People want to know: is the new Outlook.com just a reskinned and rebranded version of Microsoft’s Hotmail, aka Windows Live Mail? Answer: Um, sort of. Maybe? OK, the truth is, it’s a little hard to prove. But there are a few things worth pointing out. Microsoft stated that Outlook.com is “a break from the past,” and that it built “a brand new service from the ground up.” But if it’s an all-new, re-imagined, reinvented email service, then why does Oultook.com redirect you to a Live.com URL when you login? Microsoft could have at least switched the DNS around, right? There’s also the fact that part of the brand-new experience takes you to older live.com webpages, still lacking the Outlook.com makeover. You can see this in action if you hit up the mobile site, for example, or try to import email from another service, like Gmail.
But there’s other evidence, too, which indicates that Outlook.com still involves a good bit of re-used Hotmail/Live Mail code.
For example, some developers have pointed out to us that Hotmail/Live Mail add-ons seem to work just fine on the new Outlook.com, without any re-coding necessary. That seems to confirm that there’s at least some similar stuff involved here.
That alone doesn’t necessarily mean that Microsoft didn’t start fresh with Outlook.com. They could have, but then just re-used parts of the Live.com code. But then you come back to the whole fishy business with the whole Live.com domain. Why on earth would the company keep the same domain when they’re trying to make a point about a whole new Outlook.com service? Or more simply put: if Microsoft was building an entirely new service from the ground-up, do you think any page of it would look exactly like an old service? No.
A spokesperson for Microsoft said that Outlook.com is definitely not just a reskinned Outlook, and those “old” pages are only there because parts of Outlook.com just haven’t been “upgraded” yet:
Outlook is a new email service. Of course we learned from 15+ years of running Hotmail, but this is a new service with new addresses, new partners, and a new Outlook. Lots of parts are still being upgraded – calendar and mobile are good examples. That’s why we consider this a preview; over time, those experience and mobile entry points will of course be updated to be Outlook.com. We wanted to be sure users could access @outlook.com mail on their phones and Hotmail is the most pervasive entry point today. But we’re working to get all the entry points updated with all of our partners.
Despite all the weirdness with the URLs and plug-ins, that’s not to say that Microsoft hasn’t built something different here. There are a lot of new features in Outlook.com, including integrated social updates, Skype and Office Web apps, as well as improved spam filtering and newsletter “sweeping” options, for example. But many of these were built for Microsoft’s old email services, too. In fact, Microsoft even says that its spam protection in Outlook.com is built on its past work with Exchange and Hotmail. But since some features are new, that does mean new code has been written to create them.

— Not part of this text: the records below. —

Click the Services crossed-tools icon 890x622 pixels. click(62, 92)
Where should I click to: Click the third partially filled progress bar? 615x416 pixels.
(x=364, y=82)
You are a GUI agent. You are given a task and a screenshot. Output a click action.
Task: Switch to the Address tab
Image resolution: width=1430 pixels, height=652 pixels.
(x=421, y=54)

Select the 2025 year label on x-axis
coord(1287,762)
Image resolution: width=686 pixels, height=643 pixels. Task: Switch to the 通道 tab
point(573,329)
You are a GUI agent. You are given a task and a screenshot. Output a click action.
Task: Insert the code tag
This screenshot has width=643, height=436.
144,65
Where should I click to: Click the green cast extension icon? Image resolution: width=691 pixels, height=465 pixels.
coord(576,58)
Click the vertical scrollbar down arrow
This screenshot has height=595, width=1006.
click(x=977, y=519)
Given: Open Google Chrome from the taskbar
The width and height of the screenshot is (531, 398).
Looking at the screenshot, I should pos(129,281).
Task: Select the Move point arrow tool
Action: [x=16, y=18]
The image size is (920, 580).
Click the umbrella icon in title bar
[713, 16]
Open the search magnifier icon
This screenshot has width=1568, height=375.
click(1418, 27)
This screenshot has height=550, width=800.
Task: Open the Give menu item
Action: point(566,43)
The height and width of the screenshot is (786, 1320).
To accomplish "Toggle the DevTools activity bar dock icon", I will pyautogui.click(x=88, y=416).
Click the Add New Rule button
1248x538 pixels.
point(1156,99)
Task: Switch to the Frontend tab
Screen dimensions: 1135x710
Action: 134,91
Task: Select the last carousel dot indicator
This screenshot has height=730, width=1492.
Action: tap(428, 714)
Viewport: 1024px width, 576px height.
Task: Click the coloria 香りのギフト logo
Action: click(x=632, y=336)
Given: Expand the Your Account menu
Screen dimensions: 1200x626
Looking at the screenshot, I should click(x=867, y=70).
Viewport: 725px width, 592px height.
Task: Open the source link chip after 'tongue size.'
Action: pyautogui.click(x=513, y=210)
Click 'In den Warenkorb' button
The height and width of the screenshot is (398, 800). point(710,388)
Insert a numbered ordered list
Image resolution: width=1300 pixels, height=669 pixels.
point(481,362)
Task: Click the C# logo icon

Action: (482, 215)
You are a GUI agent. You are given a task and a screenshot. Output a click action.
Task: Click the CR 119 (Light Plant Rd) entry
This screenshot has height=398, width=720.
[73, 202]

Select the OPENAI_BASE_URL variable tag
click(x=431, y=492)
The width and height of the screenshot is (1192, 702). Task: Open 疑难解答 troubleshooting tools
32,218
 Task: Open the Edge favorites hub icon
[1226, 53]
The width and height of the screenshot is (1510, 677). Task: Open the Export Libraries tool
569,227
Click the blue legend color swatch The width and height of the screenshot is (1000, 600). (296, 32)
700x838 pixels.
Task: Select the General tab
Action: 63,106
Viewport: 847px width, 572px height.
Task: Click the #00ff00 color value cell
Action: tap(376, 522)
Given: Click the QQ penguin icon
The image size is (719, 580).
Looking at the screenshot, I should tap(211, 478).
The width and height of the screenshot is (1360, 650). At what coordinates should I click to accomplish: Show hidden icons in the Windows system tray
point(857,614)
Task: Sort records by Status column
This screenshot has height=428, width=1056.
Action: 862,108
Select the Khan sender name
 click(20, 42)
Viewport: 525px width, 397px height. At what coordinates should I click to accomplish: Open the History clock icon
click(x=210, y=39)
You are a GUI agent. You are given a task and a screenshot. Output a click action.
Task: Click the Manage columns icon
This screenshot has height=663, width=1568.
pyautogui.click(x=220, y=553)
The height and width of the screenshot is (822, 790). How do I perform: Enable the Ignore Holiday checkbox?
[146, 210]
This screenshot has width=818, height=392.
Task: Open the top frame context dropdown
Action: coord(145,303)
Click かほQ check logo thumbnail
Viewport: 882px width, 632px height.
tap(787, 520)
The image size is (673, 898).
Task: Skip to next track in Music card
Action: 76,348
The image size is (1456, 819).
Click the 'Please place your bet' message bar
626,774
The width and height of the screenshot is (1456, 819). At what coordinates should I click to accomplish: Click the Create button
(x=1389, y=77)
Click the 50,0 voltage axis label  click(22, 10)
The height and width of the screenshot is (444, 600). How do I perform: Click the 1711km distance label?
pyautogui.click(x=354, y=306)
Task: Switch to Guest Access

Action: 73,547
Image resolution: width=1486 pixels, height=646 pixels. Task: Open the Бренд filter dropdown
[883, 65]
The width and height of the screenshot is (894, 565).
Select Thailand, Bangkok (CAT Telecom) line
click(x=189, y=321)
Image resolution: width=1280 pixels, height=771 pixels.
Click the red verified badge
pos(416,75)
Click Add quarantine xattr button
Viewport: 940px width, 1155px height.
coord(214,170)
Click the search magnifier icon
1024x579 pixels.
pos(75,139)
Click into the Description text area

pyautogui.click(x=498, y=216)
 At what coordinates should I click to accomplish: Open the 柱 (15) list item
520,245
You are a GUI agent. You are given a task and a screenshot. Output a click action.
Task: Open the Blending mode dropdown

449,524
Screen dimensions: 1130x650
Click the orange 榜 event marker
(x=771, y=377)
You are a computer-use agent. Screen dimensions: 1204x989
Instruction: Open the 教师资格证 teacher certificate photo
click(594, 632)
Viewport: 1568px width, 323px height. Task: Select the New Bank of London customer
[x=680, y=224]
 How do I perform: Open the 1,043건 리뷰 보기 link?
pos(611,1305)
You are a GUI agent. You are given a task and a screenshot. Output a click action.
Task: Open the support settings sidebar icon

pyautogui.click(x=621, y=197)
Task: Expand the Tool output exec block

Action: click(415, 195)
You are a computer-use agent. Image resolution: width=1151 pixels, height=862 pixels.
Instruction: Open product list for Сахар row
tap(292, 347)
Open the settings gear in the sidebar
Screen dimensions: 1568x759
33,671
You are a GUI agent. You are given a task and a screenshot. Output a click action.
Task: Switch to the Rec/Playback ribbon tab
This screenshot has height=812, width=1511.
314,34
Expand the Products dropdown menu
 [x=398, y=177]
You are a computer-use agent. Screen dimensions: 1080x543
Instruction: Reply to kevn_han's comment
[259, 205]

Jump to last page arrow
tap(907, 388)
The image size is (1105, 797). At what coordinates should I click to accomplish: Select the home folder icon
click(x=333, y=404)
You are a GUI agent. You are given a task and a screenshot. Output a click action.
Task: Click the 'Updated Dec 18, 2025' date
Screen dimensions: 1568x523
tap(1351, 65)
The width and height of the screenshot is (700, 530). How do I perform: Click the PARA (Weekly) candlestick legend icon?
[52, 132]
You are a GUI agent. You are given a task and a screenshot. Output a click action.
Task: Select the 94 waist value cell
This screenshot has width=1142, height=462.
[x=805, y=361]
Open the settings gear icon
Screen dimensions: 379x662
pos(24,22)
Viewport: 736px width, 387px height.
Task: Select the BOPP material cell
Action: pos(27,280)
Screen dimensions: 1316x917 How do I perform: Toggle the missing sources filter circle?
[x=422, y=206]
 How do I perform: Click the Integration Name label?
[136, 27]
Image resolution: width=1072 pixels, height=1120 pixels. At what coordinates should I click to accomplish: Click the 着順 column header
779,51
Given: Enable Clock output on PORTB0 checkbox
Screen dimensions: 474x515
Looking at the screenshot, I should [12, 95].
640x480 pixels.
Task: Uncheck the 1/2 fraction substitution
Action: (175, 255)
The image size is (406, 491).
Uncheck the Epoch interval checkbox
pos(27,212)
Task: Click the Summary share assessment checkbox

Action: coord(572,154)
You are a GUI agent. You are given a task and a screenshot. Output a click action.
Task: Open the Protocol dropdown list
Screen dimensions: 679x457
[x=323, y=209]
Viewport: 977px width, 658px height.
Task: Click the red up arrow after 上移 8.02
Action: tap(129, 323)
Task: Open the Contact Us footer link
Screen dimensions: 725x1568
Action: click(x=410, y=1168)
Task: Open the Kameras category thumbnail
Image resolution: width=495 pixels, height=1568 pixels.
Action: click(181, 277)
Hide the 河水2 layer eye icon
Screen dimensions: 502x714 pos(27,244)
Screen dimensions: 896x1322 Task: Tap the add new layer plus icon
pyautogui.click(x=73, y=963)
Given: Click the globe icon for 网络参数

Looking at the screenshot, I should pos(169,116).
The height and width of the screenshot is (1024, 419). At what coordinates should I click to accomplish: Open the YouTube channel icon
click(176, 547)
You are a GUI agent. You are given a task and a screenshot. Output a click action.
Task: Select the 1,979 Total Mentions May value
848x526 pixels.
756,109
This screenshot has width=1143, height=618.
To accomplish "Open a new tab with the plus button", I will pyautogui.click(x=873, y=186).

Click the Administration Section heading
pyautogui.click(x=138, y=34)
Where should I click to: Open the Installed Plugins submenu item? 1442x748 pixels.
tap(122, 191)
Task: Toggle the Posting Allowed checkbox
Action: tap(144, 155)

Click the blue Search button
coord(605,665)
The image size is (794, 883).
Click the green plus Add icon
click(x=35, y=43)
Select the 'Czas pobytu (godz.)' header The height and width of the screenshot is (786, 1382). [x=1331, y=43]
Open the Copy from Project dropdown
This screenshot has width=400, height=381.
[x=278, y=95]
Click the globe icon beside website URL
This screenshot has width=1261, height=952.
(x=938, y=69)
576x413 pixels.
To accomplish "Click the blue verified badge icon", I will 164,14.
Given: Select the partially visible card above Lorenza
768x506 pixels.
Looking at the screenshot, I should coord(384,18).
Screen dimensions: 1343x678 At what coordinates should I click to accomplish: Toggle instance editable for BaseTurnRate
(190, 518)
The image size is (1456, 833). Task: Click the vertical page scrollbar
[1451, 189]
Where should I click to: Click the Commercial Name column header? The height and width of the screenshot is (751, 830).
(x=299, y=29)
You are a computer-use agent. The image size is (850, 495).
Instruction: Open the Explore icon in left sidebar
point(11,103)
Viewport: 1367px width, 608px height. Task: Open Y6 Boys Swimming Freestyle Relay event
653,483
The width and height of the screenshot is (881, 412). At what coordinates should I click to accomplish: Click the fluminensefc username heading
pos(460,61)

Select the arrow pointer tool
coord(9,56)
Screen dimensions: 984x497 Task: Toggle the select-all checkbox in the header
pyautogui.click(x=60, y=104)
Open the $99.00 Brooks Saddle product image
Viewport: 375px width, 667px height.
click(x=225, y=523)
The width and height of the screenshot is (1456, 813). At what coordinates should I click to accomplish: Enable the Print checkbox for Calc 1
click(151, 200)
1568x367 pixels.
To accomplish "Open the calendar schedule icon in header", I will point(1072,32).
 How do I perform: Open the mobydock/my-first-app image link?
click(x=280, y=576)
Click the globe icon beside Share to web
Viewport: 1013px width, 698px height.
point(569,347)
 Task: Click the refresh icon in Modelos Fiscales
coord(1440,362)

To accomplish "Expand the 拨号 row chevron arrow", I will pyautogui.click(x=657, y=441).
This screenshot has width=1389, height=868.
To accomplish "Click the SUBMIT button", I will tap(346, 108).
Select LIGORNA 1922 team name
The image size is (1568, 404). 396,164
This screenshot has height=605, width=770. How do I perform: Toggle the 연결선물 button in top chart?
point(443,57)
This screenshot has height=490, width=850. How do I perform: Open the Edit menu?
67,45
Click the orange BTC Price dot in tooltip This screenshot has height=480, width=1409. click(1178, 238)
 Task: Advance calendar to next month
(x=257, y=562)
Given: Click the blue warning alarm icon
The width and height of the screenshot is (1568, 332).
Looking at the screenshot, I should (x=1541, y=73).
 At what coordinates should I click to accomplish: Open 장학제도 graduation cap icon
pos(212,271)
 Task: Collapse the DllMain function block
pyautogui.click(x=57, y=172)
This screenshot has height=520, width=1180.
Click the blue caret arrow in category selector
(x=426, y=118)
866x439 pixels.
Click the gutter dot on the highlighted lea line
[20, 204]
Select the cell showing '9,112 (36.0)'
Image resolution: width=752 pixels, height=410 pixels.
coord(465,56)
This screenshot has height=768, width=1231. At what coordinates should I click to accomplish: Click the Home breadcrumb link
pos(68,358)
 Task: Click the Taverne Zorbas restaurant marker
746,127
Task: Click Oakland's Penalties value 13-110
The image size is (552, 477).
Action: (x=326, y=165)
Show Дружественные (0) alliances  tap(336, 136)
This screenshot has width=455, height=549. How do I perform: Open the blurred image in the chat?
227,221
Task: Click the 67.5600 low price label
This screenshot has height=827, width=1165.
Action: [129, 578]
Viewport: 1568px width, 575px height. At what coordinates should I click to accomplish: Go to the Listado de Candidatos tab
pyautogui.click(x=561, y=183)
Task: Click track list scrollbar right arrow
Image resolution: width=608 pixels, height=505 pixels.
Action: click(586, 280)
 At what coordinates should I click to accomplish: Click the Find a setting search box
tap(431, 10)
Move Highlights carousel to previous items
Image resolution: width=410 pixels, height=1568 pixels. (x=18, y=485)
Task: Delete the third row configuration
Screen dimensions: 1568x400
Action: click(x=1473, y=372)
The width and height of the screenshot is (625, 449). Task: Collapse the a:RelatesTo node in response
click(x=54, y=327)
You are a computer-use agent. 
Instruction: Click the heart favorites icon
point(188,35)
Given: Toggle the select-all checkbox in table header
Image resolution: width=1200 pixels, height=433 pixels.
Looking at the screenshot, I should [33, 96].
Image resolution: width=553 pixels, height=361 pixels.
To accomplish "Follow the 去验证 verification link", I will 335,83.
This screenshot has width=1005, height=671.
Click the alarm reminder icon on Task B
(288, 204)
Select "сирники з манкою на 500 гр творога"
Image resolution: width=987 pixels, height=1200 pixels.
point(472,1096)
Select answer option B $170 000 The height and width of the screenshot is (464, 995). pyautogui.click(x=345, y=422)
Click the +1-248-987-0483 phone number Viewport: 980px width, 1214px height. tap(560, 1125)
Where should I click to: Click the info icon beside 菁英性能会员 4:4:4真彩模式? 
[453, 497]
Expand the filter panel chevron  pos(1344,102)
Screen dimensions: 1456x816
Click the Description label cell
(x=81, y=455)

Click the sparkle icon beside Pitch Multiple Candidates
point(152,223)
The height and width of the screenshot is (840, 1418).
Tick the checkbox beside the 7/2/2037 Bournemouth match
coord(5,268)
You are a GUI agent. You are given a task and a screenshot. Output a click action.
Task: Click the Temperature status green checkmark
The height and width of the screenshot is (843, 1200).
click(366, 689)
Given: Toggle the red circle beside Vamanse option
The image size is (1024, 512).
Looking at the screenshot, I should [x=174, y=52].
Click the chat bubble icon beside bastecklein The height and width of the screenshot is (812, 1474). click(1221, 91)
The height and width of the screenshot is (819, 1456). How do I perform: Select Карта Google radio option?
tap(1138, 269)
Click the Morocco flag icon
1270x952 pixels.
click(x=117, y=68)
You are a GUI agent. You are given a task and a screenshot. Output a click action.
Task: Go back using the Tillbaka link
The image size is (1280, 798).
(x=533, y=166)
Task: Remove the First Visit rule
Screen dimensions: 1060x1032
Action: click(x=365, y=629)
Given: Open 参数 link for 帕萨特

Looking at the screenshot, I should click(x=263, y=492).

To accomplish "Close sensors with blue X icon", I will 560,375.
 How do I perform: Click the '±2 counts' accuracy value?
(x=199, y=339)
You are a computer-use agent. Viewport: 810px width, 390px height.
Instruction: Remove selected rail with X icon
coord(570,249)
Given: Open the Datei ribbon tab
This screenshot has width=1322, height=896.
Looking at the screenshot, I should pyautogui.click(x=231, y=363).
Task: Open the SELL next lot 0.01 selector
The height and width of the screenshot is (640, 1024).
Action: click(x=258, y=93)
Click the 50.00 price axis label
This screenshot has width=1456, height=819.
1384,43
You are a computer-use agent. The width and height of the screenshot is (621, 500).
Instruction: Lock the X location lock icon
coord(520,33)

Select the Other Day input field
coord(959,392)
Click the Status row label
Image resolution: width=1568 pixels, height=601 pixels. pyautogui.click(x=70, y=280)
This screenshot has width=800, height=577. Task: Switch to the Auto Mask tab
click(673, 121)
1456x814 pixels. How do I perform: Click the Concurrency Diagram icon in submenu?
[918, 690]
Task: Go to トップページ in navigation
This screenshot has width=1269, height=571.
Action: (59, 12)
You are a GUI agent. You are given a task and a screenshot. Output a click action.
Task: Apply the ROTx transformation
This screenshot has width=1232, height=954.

In addition, Microsoft made a pretty big deal about the engineering work that went into the storage upgrades that accompanied the shift from Hotmail to Outlook.com. The company moved away from RAID and is now using its own distributed system to store replicated email messages, nicknamed JBOD, or “just a bunch of disks.” The deep, technical details are here if you’re interested in this kind of thing, but the short version is that the storage technology is new to Outlook.com, and it makes it more reliable, easier to scale, and more affordable for Microsoft to run. The caveat here is that the tech hasn’t been fully rolled out yet. Only 30 million users are on JBOD now, with another 100 million being upgraded over the next couple of months. And that still wouldn’t cover the entirety of Hotmail’s user base.
So back to the burning question: is Outlook.com just reskinned Hotmail/Live Mail? Not exactly. There’s new code and new technology involved, but also a lot of indications of re-used code, too. It’s neither brand-new from the “ground-up” or “just reskinned,” but something in between.
And, at the end of the day, does it matter? Email services have functionality that’s common to all email services, so it makes sense that Microsoft would just re-use code that already works. The problem is in the positioning. It’s not brand-spanking-new, it’s upgraded. This could have just as easily been another Hotmail makeover. But Microsoft wanted to make a splash and re-capture consumer mindshare by playing on one its most successful brands: Outlook. Now let’s see if consumers will fall for the marketing.